First the good news: a Pennsylvania pipeline protester had all charges dismissed for videoing license plates at a pipeline construction site. All of those plates were from out of state: so much for pipeline company promises of local construction jobs. Much else going on in Pennsylvania sounds very familiar.
Tom Knapp, LancasterOnline, 13 November 2015, Pipeline protester not guilty of disorderly conduct for filming at construction site,
Mark Clatterbuck, a Martic Township resident and professor of religion at Montclair State University in New Jersey, was issued a summons by state police after videotaping out-of-state license plates of subcontractors working at the Williams Gas pipeline project.
The incident occurred Sept. 26 near the intersection of Furniss Road and Fishing Creek Hollow Road, where Williams is building a 20-inch pipeline in a 40-foot right of way from the expanded Wildcat Point gas-fired power plant in Cecil County, Maryland, to the existing Transco interstate gas pipeline near Holtwood.
Clatterbuck said he was filming vehicles to disprove Williams’ claims that the project is bringing jobs to Pennsylvania residents.
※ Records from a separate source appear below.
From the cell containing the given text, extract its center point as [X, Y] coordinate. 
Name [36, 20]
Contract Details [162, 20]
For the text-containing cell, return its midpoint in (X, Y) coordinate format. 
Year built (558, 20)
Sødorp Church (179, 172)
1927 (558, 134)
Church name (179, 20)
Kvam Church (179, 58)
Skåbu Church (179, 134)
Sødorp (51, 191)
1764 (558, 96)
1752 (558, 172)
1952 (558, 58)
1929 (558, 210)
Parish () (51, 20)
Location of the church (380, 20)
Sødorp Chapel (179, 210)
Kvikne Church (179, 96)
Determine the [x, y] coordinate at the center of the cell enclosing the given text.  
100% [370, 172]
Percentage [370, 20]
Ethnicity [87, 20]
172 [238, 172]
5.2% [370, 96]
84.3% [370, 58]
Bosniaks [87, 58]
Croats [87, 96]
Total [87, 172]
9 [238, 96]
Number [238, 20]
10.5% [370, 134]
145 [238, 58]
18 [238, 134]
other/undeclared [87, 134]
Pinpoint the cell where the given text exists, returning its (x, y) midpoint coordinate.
All of the license plates, he said, were out of state.
District Judge Stuart J. Mylin, who heard the appeal Friday before a standing-room-only crowd of Clatterbuck supporters, said the professor was charged with a specific subsection of the disorderly conduct code indicating he created “a hazardous or physically offensive condition by any act which serves no legitimate purpose of the actor.”
While some testimony suggested Clatterbuck might be guilty of “criminal trespass or defiant trespass,” Mylin said, that was not the charge against him.
The prosecution relied largely on the testimony of one man, Christopher Brooks, a chief inspector for the gas company, who said Clatterbuck was blocking traffic, walking within the construction zone, disrupting workers and “screaming at me, using profanity.”
But no one presented any evidence that the “motoring public” was inconvenienced by Clatterbuck’s presence, Mylin said. Given the charges, he added, he would expect testimony that the defendant “chained himself to a tree or threw himself in front of a bulldozer.”
The prosecution, led by state police Trooper Kelly Osborne, “failed to meet the burden” of proof, Mylin said. “Defendant is not guilty.”
Outside afterwards, Clatterbuck — surrounded by a crowd of jubilant supporters — said he was happy with the decision.
“I would have been surprised if it went the other way,” he said. “This was not even a close case.”
The bad news: that such charges could even be brought in the first place, for standing on a public right of way taking pictures of parked cars.
The worse news: that’s just a small example of how tilted the legal playing field is in favor of fossil companies and against local citizens. WWALS v Sabal Trail & FDEP shouldn’t evan have been a close case, either, yet the judge ruled for Spectra Energy from Houston, Texas, claiming local citizens who have fished, swum, and boated in the Suwannee River for generations didn’t even have standing.
This interview with Clatterbuck about the scope of the problem may sound a lot like what we’re all facing here in the southeast.
Published on Dec 8, 2015
In this episode of teleSUR’s Days of Revolt, Chris Hedges speaks with attorney Thomas Linzey and activist Mark Clatterbuck about the grassroots movements rising up against the fracking industry, and the legislative and direct action necessary to resist corporate power in the absence of a true democratic system.
Here’s the video:
The Atlantic Sunrise project they’re talking about is a Williams Co. project fronted by the same individual as the Williams Transco Hillabee Expansion Project, and it’s pretty clear Atlantic Sunrise is meant to feed fracked methane from the Marcellus Shale in Pennsylvania to Cove Point LNG export in Maryland, Elba Island LNG export in Georgia, and Sabal Trail (LNG export? Why Sabal Trail knows nothing about that!).
Here’s more about that Community Bills of Rights they mention. It’s is a variation on the county and city ordinance idea.
Sure, as they say in the interview, there are issues with Big Green, but Sierra Club has been very useful against Sabal Trail, and we’re helping drag them into opposing natural gas more than they were. See the Sierra Club meeting just this past Saturday at Suwannee River State Park, for example.
Here’s my humble opinion, which culminates in a really simple point: no new fossil fuel projects; renewable energy instead.
Is Porter Ranch the natural gas industry’s Three Mile Island?
It links to two petitions that started up northeast, and goes farther, in pointing out that FERC is not the only problem: FE and MARAD can also approve LNG export. And of course petroleum products pipelines such as Palmetto are mostly state decisions, not FERC.
So, opposition is by various means coalescing across north America, across pipeline projects, regardless of which pipeline companies, and against multiple federal and state agencies. Are we having fun yet, Sabal Trail?